# I need advice BAD - PLEASE HELP ME



## Alex8989 (Aug 19, 2021)

hoye0017 said:


> Alex, I’m also in MSP, Its a great market to work in. also formally started my business in 2020. I’ve done no advertising but I’ve got more work than I can handle and tons of recommendations from my clients.
> 
> I can only give you 2 pieces of advice:
> 
> ...


That’s exactly what I’ve learned my first year, and try it’s awesome your in the twin cities as well.

That’s so true, that no everyone is your customer and I have finally learned to walk away. I have ended up eating **** (not literally), from a project last spring. I mean the guy wanted the project done at the lowest price possible and even during the bidding process he asked if I wanted to trade services since he was a wedding photographer. He literally wanted me to do the job for free in return of a photo shoot.

I just don’t understand some customers.

I wish there was a black list of customers that contractors should stay away from.


----------



## Alex8989 (Aug 19, 2021)

hdavis said:


> OP, you're looking at yourself and your business all wrong. Forget what other landscapers think, they aren't your customer.
> 
> They. Aren't. Your. Customer.


I’m super grateful for all the support everyone has given me.
The next day I literally stopped looking at “who’s who” and who has what, and who’s better/more capable and forgot about that.
Thank you all again, amazing discussion.


----------



## Alex8989 (Aug 19, 2021)

hdavis said:


> How a high school graduate built his company in 8 years:
> 
> Started solo in residential.
> Hired cheap labor.
> ...


Beautiful. Will get there soon I hope, but very inspiring nonetheless.


----------



## Alex8989 (Aug 19, 2021)

KAP said:


> You've already experienced what I'm about to tell you but in reverse... you'll get known in the market you serve... as you've found, your name has gotten around as a guy who can be underbid... you've got to reverse that... you were in starvation mode and "everyone" was your customer... understandable... we've all BTDT to an extent...
> 
> That said, this has to change... what you need to determine is what it actually costs YOU to be in business, everything from overhead, to benefits/retirement for your family, kids college, developing 3-6 months of Capital Reserves, Emergency Fund and Equipment Fund... once you come to that number, you're going to be shocked at what it actually costs YOU to be in business...
> 
> ...


I love this. Thank you much. I’ve heard this many times but was always running ahead of the train and forgetting about the essentials.


----------



## JBH (Feb 17, 2017)

I liked your post, my own story is somewhat similar (ie soul-sucking corporate career followed by a move into 'one-man-band' renovation work). But don't be envious of the "bigger players" in your field. Scale economies in construction are negligible; just because they are bigger does not equate to _proportionally_ larger returns. I very much doubt the landscaping company CEO you mentioned "made" $500K in his first year; that is maybe believable as a gross number, but not net.

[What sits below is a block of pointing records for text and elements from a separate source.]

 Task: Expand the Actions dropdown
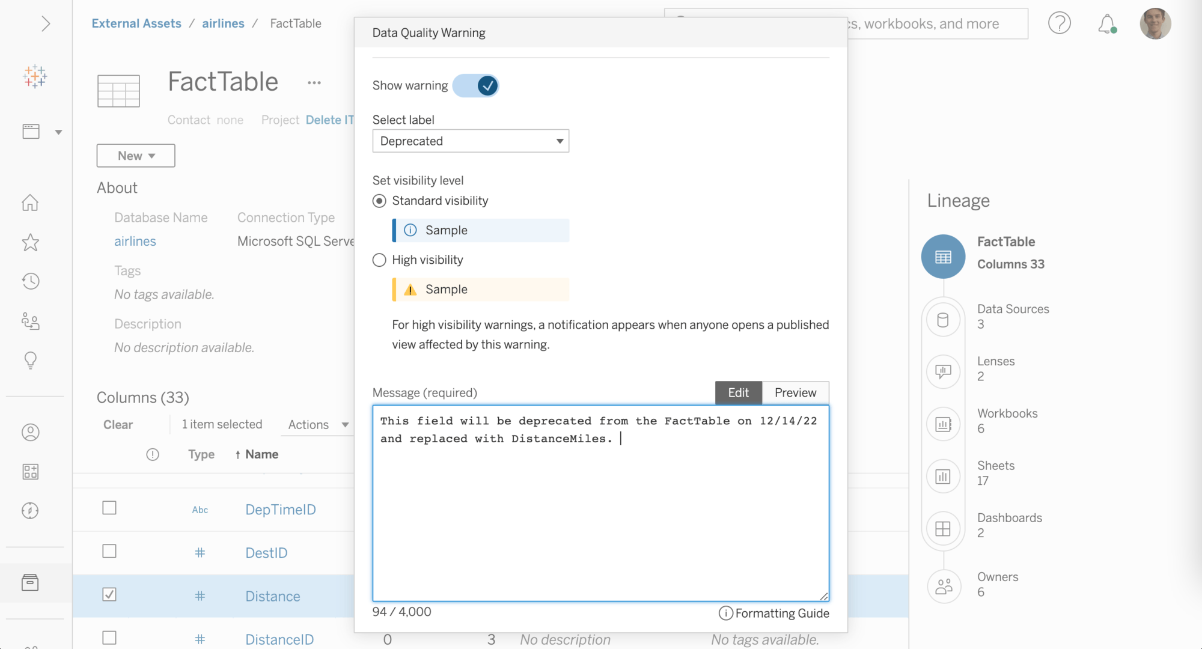tap(317, 424)
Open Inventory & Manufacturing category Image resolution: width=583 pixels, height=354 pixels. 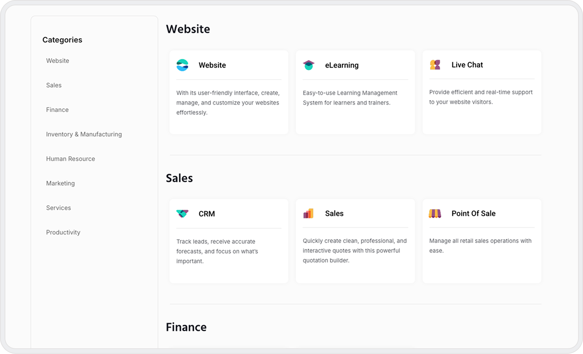[x=84, y=134]
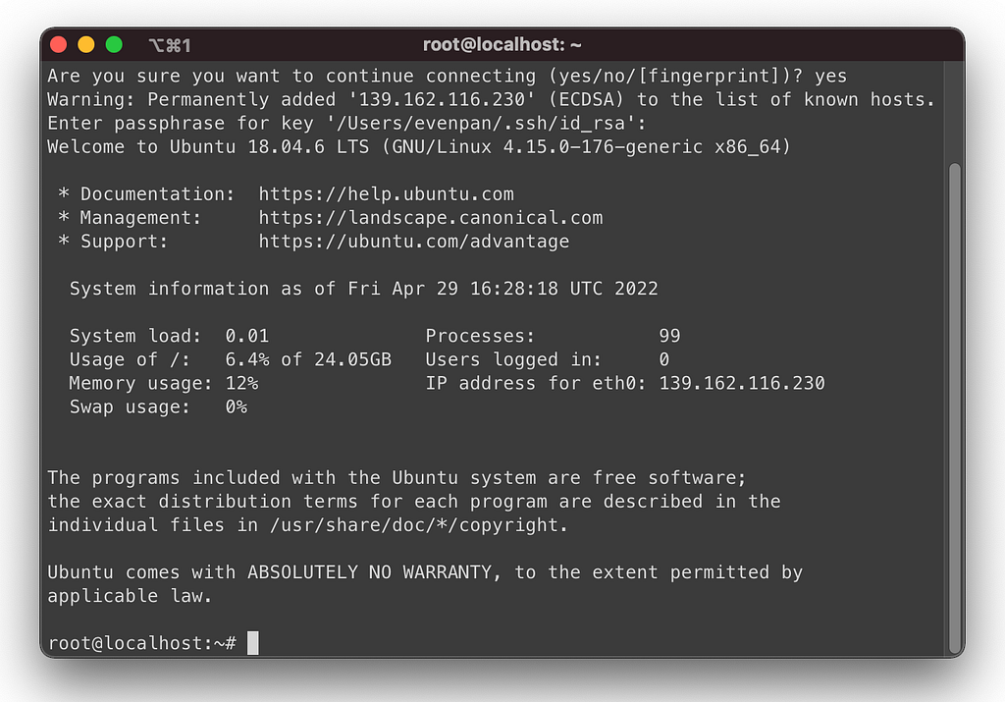The height and width of the screenshot is (702, 1005).
Task: Click the root@localhost:~# prompt text
Action: tap(141, 643)

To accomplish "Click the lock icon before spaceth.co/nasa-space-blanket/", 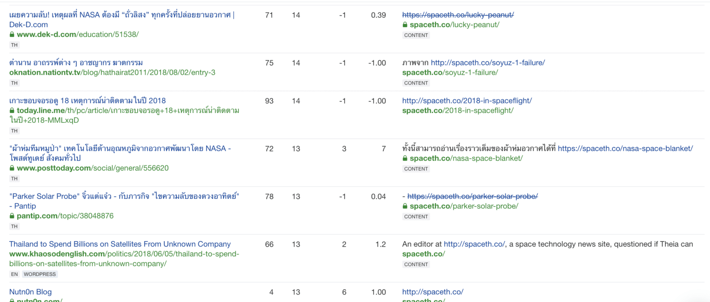I will [x=405, y=159].
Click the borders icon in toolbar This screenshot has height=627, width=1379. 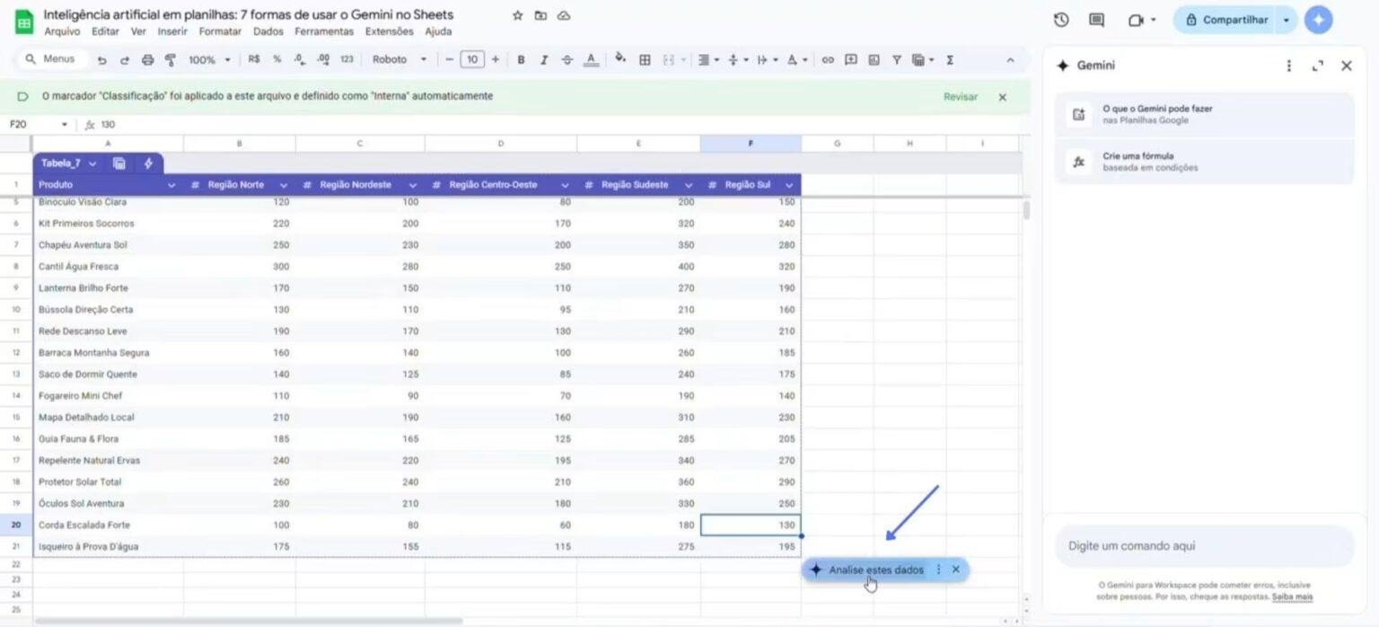(x=645, y=60)
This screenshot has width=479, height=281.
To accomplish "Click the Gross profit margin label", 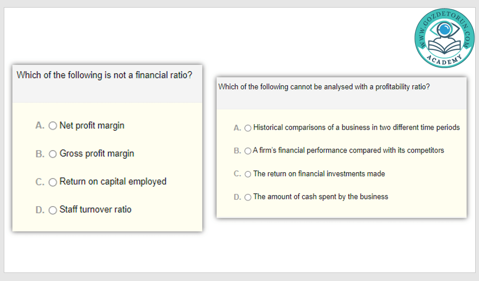I will click(x=97, y=154).
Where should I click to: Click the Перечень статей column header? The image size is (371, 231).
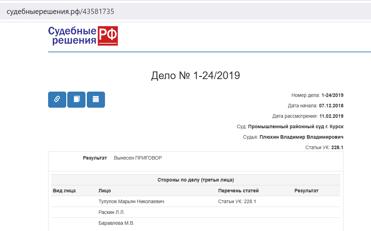tap(238, 191)
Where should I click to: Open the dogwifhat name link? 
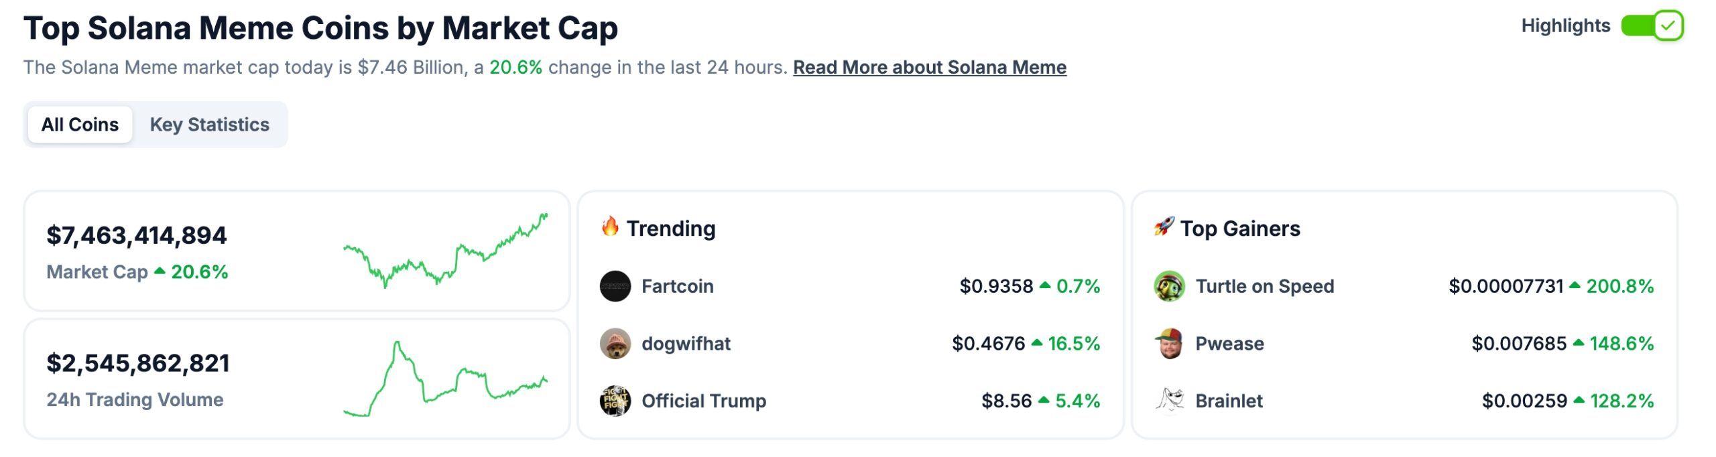686,344
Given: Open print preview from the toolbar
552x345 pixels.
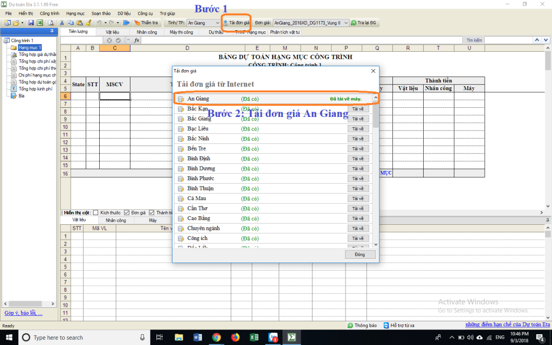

I've been in business for 21 years now, I have a great team of subs (no employees) and never regretted not growing into a larger enterprise. We do one project at a time, about six a year in total (for the sake of my sanity). I've been lucky enough to be able to be super selective; those six were whittled down from about 200+ inquiries we get annually. 

What Porterfarm said above is so true: "Keep working, bring on the work, the more work you bring in the more you can charge. The more you charge the more selective you can be with your work and your clients. It's not about the other companies." Good advice.


----------



## Pounder (Nov 28, 2020)

You know, if you had asked for bad advice I could have been your mentor.
Missed opportunity's.


----------



## sparehair (Nov 21, 2008)

What is the most profitable easiest most repeatable project you do? DO MORE OF THAT.


----------



## Pounder (Nov 28, 2020)

sparehair said:


> What is the most profitable easiest most repeatable project you do? DO MORE OF THAT.


I don't think masturbation counts.


----------



## Mordekyle (May 20, 2014)

Pounder said:


> I don't think masturbation counts.


Says the guy named pounder


Sent from my iPhone using Tapatalk


----------



## Pounder (Nov 28, 2020)

Mordekyle said:


> Says the guy named pounder
> 
> 
> Sent from my iPhone using Tapatalk


Big difference between a career and a hobby.


----------



## hoye0017 (Sep 17, 2020)

Alex, there’s a thread on here somewhere about “red flag” things that potential customers might say that will tell you when to walk away. Find it and read it.

My #1 is any form of “I’d do it myself but…”

I had a friend who wanted me to do some work for him. During the conversation, he said every single red flag in my list. I tell him I’m too busy now. 

Last I heard, a contractor told him that he couldn’t do the job ‘cuz he got hit by a bus and lost all his limbs.


----------



## Mordekyle (May 20, 2014)

hoye0017 said:


> Last I heard, a contractor told him that he couldn’t do the job ‘cuz he got hit by a bus and lost all his limbs.


Hands free telephone headset sounds super hand y.


Sent from my iPhone using Tapatalk


----------



## krowraven7 (Nov 12, 2014)

When I compare I lose. Stop comparing yourself to others. you dont want there nightmares. keep it simple. do whats comfortable for you.


----------



## CraigDoty (Dec 6, 2021)

Alex8989 said:


> Hi guys,
> 
> It's great to find a forum with many like minds and all sorts of experiences, and finally I can share my thoughts.
> 
> ...


They probably invest in marketing to grow their operations.


----------



## krowraven7 (Nov 12, 2014)

I have to fake it till I become it .. dont compare your insides to others outsides. I do..I gotta stop.


----------